Apesar do acionamento da polícia para uma ocorrência de violência doméstica, o socorro não chegou a tempo. Simone foi levada para um hospital, mas não resistiu aos ferimentos. O caso aconteceu na Rua Maria do Céu Henrique Barbosa e agora é investigado no 10º Distrito Policial de Osasco, com perícias sendo realizadas.
Um vídeo que circulou nas redes mostra a cena de violência e a inação de uma testemunha. Enquanto Simone era esfaqueada, um segundo homem se aproxima e pede para o agressor parar, mas se afasta sem tentar qualquer intervenção física. As buscas por Vagner Santos seguem em andamento, enquanto a comunidade local lida com o choque e a perda.
### Um padrão triste e crescente
Infelizmente, este não é um caso isolado. São Paulo tem registrado uma sequência de assassinatos brutais de mulheres nas últimas semanas. Em diferentes pontos da capital e da grande São Paulo, histórias semelhantes se repetem, pintando um cenário preocupante. A violência de gênero se manifesta de formas cruéis, deixando famílias devastadas.
Em um dos episódios, uma mulher foi morta a tiros dentro da farmácia onde trabalhava. Em outro, a vítima foi atropelada e arrastada por cerca de um quilômetro na Marginal Tietê, o que resultou na amputação de suas pernas. Há ainda relatos de uma mulher jogada do décimo andar de um prédio e de outra que foi atropelada propositalmente pelo ex-companheiro.
Casos de feminicídio por facadas também aparecem em cidades como Santo André. Em uma situação particularmente chocante, uma agente penitenciária e seu filho de quatro anos foram assassinados pelo ex-marido e pai da criança. A própria cidade de Osasco já havia registrado uma tentativa de homicídio onde a vítima, esfaqueada, se jogou de um carro em movimento para tentar escapar.
### Os números que assustam
Os dados oficiais confirmam a sensação de que a violência contra a mulher está atingindo níveis críticos. Somente nos primeiros dez meses de 2025, o estado de São Paulo registrou 53 feminicídios.
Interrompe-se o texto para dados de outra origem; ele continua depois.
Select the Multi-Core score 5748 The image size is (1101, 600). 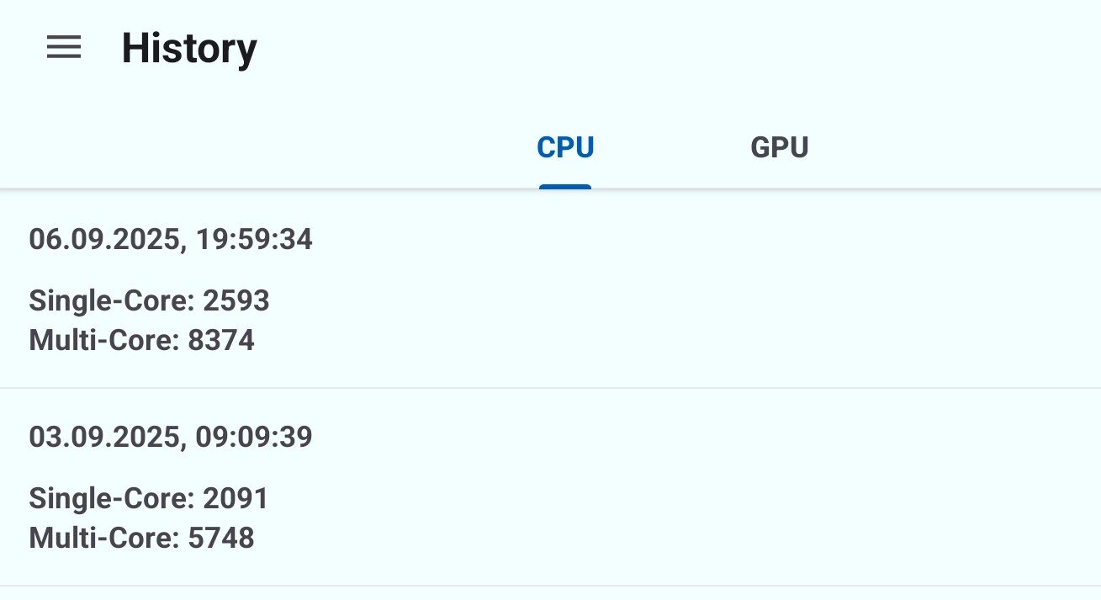220,538
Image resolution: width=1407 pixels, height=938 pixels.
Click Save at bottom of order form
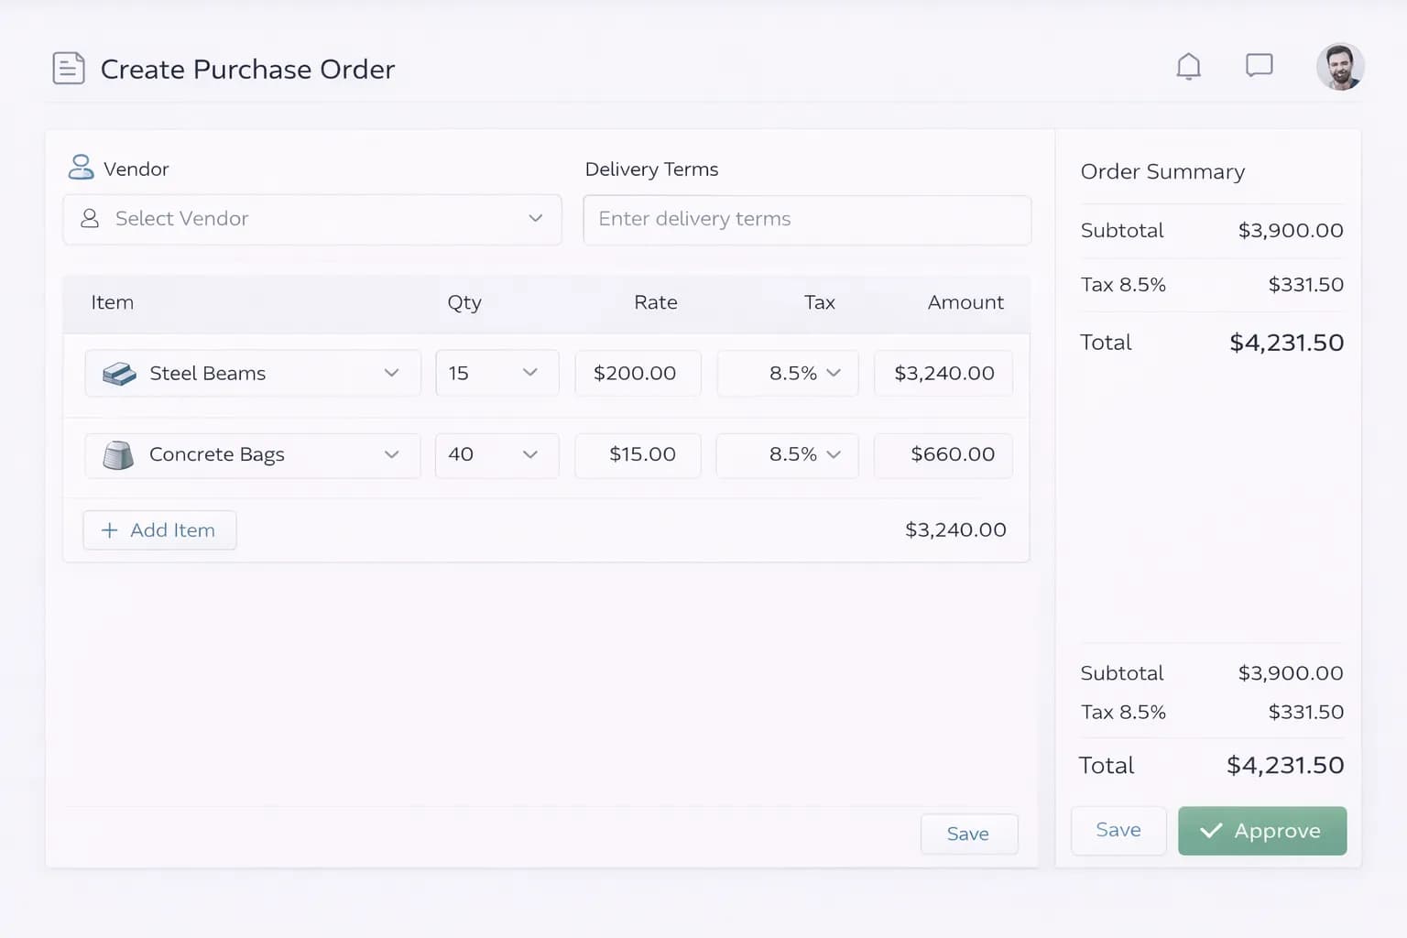pos(968,834)
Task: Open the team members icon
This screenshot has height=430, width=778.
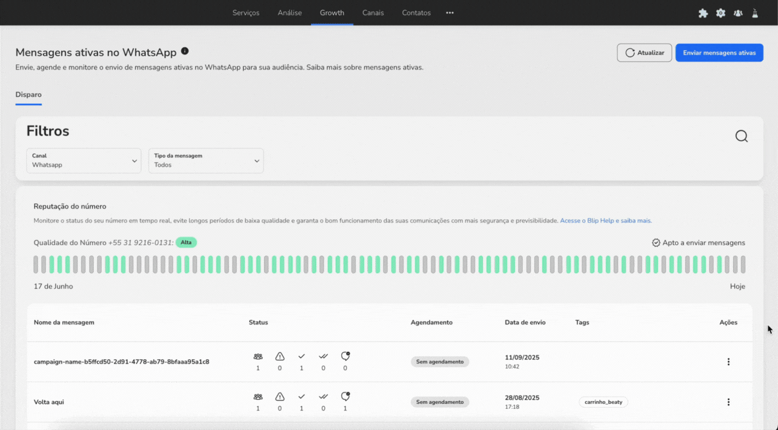Action: point(738,13)
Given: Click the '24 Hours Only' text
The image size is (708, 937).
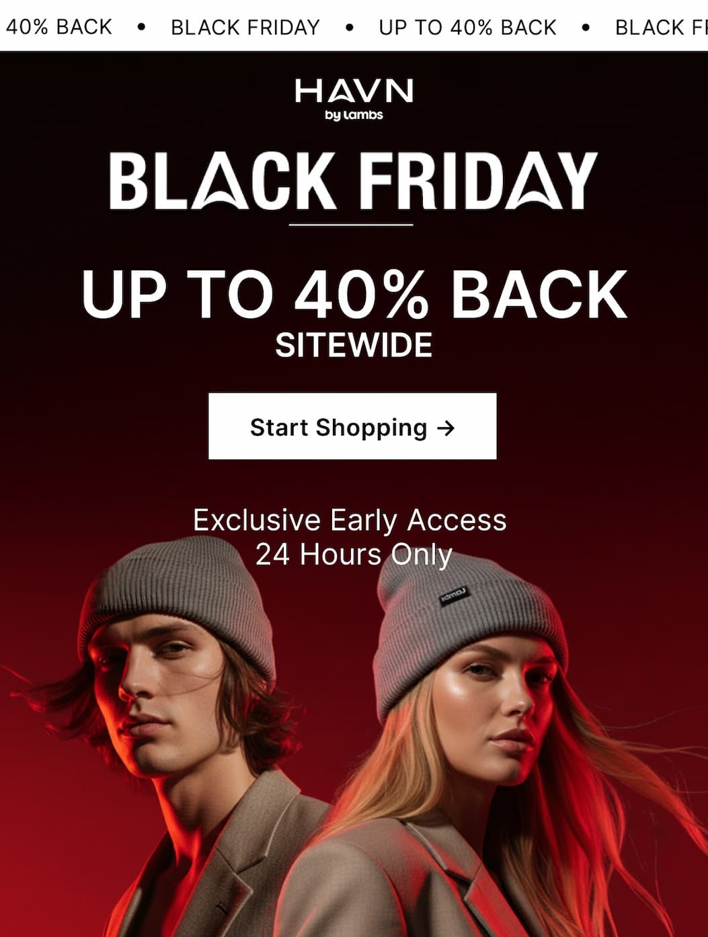Looking at the screenshot, I should (x=354, y=555).
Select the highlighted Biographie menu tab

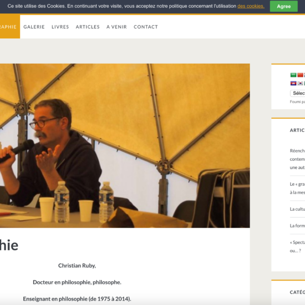tap(10, 27)
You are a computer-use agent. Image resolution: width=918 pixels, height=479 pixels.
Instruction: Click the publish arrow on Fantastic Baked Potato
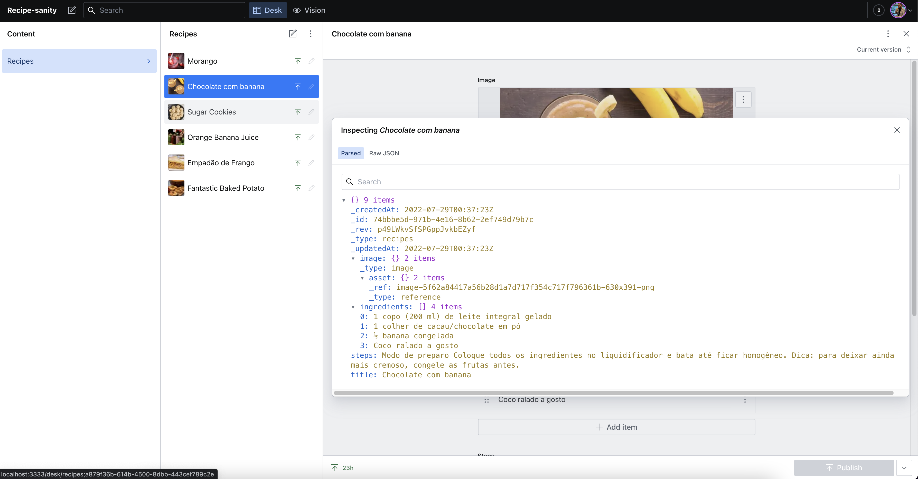298,188
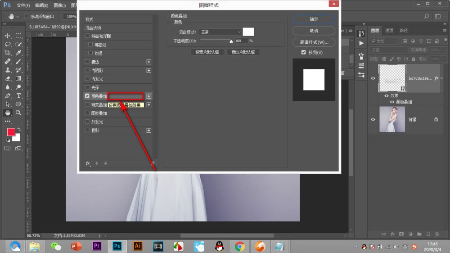Select the Move tool
The height and width of the screenshot is (253, 450).
[8, 36]
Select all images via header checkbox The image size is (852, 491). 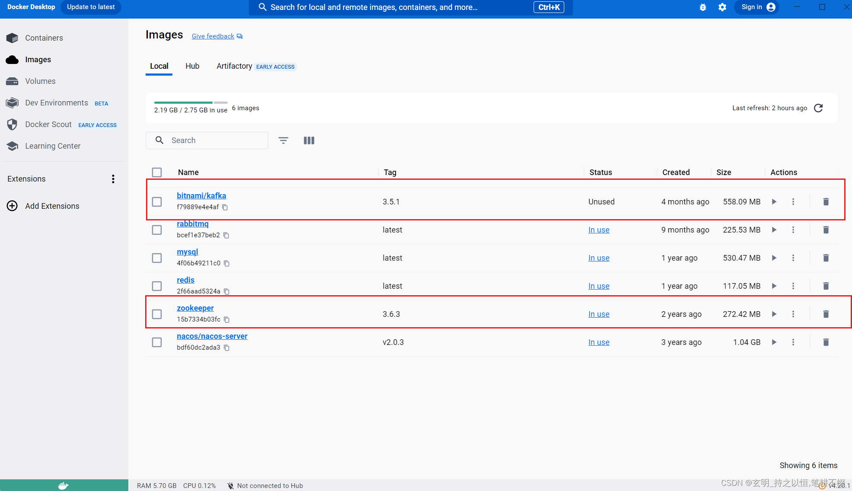tap(157, 172)
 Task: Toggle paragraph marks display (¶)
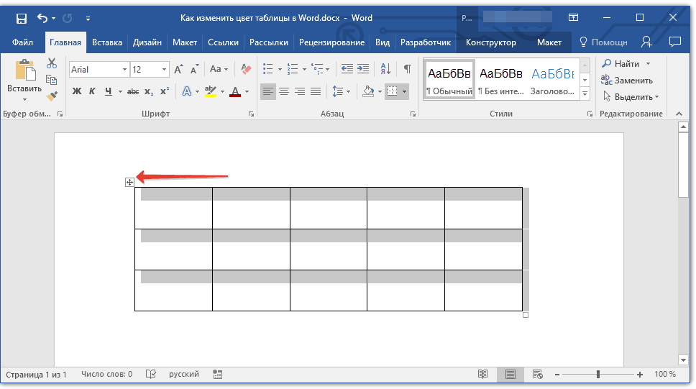(x=407, y=70)
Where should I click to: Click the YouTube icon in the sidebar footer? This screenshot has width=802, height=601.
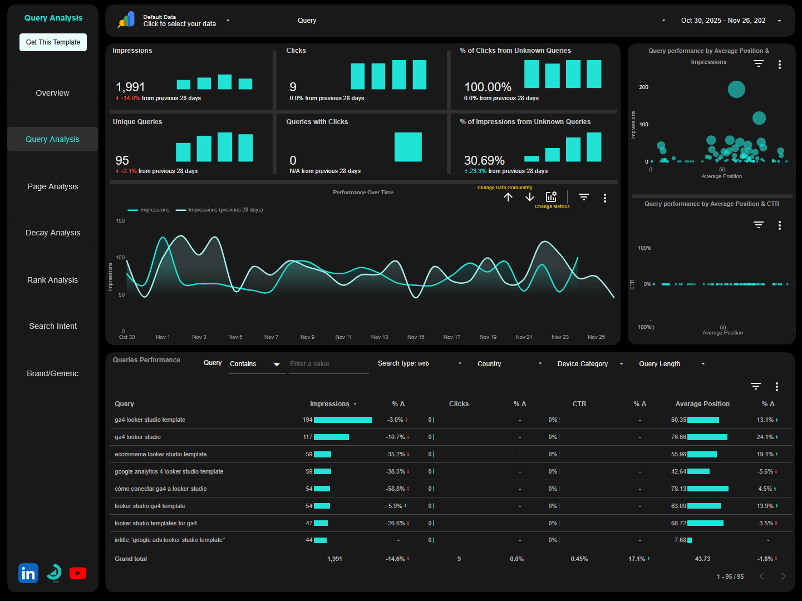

Este já é o maior número da série histórica, que começou em 2015, quando o crime foi tipificado por lei federal.
O recorde anterior havia sido registrado no ano inteiro de 2024, com 51 casos. Agora, com dois meses ainda para fechar a contagem de 2025, o total já superou o do ano passado. A escalada é clara e demanda atenção urgente das autoridades e da sociedade como um todo.
Diante desse cenário, o novo secretário estadual de Segurança Pública, Osvaldo Nico Gonçalves, anunciou que o combate ao feminicídio será o primeiro grande foco de sua gestão. A promessa é de um esforço concentrado para reverter essa tendência trágica, que tem causado tanto sofrimento e medo. Informações inacreditáveis como estas reforçam a necessidade de discutir o tema abertamente.